Wednesday, 7 March 2007

Historic day for UK?

In a very surprising move, members of the UK House of Commons have voted to change the system by which the Parliament has been structured for ages. However, the vote is not final. It proposes a change in the House of Lords, which is currently filled with unelected peers. Even though it is technically the upper body, like the Queen its power is very limited. The vote was 305 to 267.

The Guardian:

MPs tonight voted in favour of a fully elected House of Lords, in a historic move towards reforming and democratising the upper chamber.

In a series of votes, the Commons also voted for an 80% elected Lords, and rejected all other options.

Although the vote is purely advisory, it gives huge momentum to reformers in all three parties wanting to see an elected second chamber.

Jack Straw, the leader of the Commons, called it a "historic step forward", although he only favoured a 50/50 split between elected and appointed members.

The Liberal Democrat leader, Sir Menzies Campbell, called it a "truly historic occasion" and a "famous victory for progressive opinion both in parliament and in the country".

The prime minister, Tony Blair, voted for the 50/50 option, Downing Street later confirmed.

It will now be up to the government to decide whether to accommodate the wishes of the Commons in a bill to reform the Lords.

Peers will themselves vote on the same options next week.

MPs faced several votes on various options for the future of the upper chamber, with differing proportions of elected to appointed members on offer.

It’s hard to believe that a nation with such a standing on democratic tradition and reform can still the posses the antiquity of the unelected, monarchal system. It bothers me not that the figurehead and technical head of state of Great Britain is a monarch; what does trouble me, however, is that the House of Lords — at the risk of sounding blunt — still exists in such an undemocratic form. Though the previous Lords’ Act of 2000 did much to bring the Upper House of British Parliament out of the dark ages, and acts before that also accomplished much, what is keeping the British government from demolishing the hereditary and appointed constructs of Lords, not to mention the Church of England’s seats. It may be too hard a move to remove the ceremonial figurehead of the Crown, but the House of Lords’ large uselessness, redundancy, and hereditary peer aspects are unacceptable — would it hurt England’s government or tourist revenues if those parts were removed?

The Constitutional Reform Act of 2005 also played a role in cutting the power of the Lord Chancellor and, thus, the House of Lords as a whole. 2008 will see a new area of British government form: the Supreme Court of the United Kingdom will then be the highest judicial body. What will that do to the Law Lords? Come 2008 the House of Lords will serve only the purpose of giving large political campaign financiers peerage (cash for peerage scandal). Not only will it be undemocratic, it will be redundant, serving only for debate on policy, (thankfully) not action on it. The executive branch of Britain is Her Majesty’s Government, though the queen really has no power. The executive contains the Prime Minister — right now Tony Blair — and his or her cabinet as well as governmental departments similar to that of the United States’ executive branch.

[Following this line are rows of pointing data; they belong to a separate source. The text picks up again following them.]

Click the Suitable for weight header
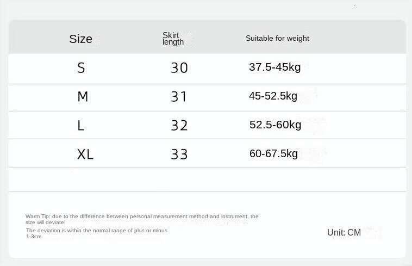point(277,38)
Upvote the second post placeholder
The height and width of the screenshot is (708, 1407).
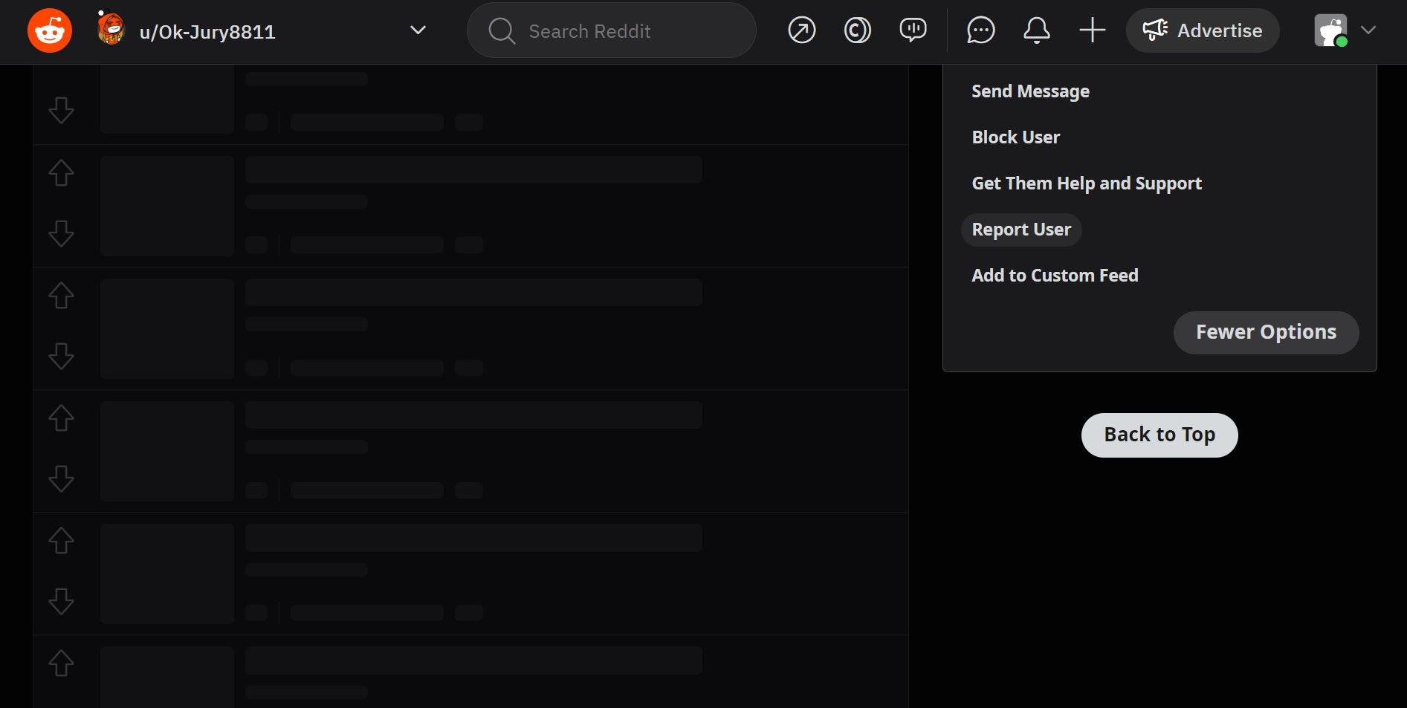(61, 173)
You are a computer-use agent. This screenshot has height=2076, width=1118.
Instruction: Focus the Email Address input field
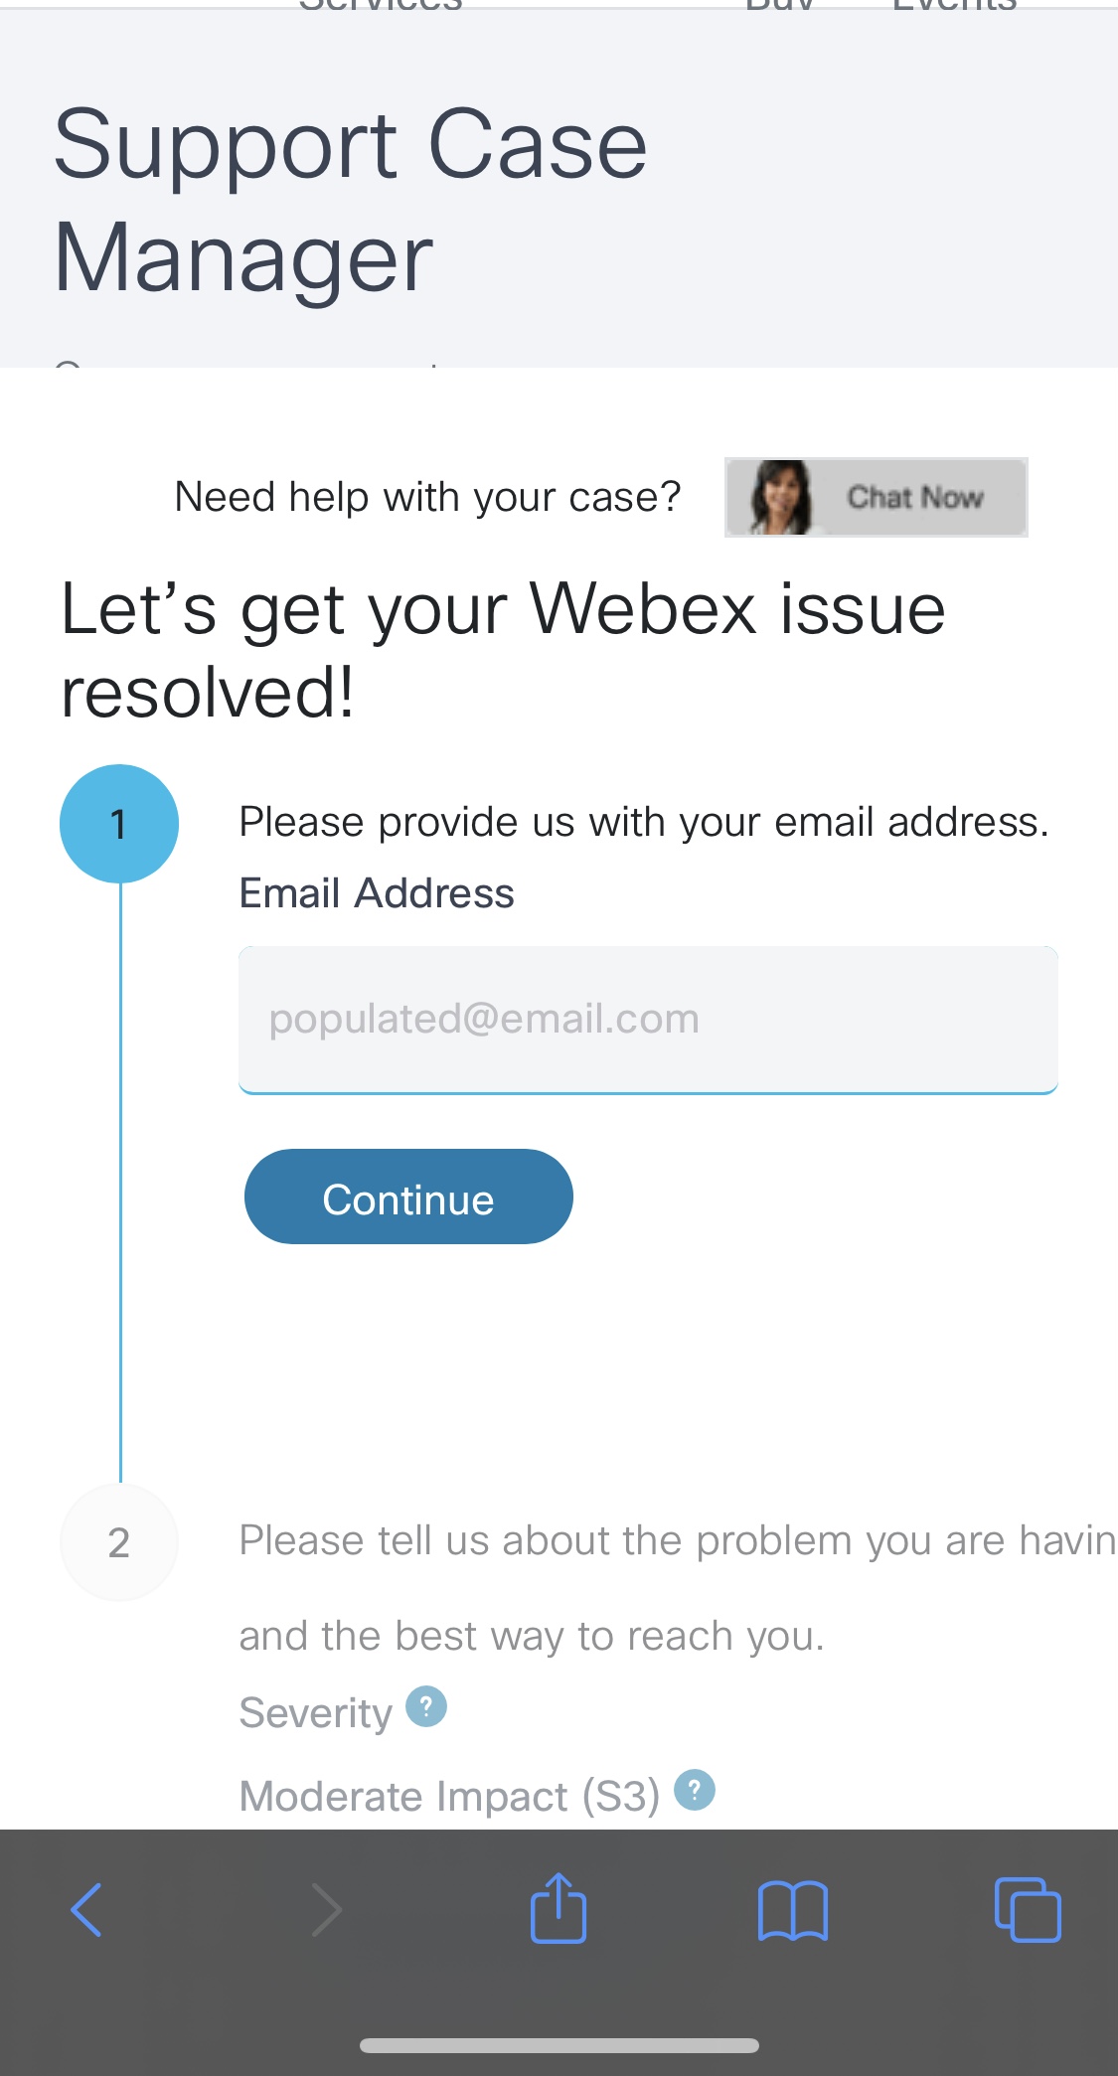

I understand that the elected House of Commons is more powerful, and is ultimately where governmental power lies, and some aspects of the House of Lords, such as the judicial area where judges, Law Lords, are appointed to the House of Lords like in the United States Supreme Court, are fine, but the legislative part with its traditionalist ties is not. One might think of the House of Commons as the real parliament of the UK, and many democratic legislatures are based off of it.

Even in a country such as the US with a non-parliamentary system, the House of Representatives closely resembles the House of Commons — both have representatives elected from local districts and a subset power structure within the legislative body. With the exception of the highest appeals court, the British justice system is independent from the legislative and executive branches; many governments have this same structure as English law, novel in its time, spread.

1689 brought the monarch’s real power to a virtual halt (emphasis on virtual, it took a little while until it became more than words on a sheet of paper, remember the power-limiting Magna Carta in 1215?). Though the Crown is theoretically in charge of all three branches of British governance, that’s obviously not a reality. The UK is a constitutional monarchy, ironically without a constitution, with a parliamentary system of government. I am in favor of a parliamentary system; though I am torn between a presidential system like that of France and the basically just-parliamentary system of the UK.

A problem with democratizing the House of Lords is there is (thankfully) no federal system in the UK. I think having a portion of Lords elected and some appointed because of their specializations, and not because they are part of the Church or their father was a peer, would be the best and most likely route.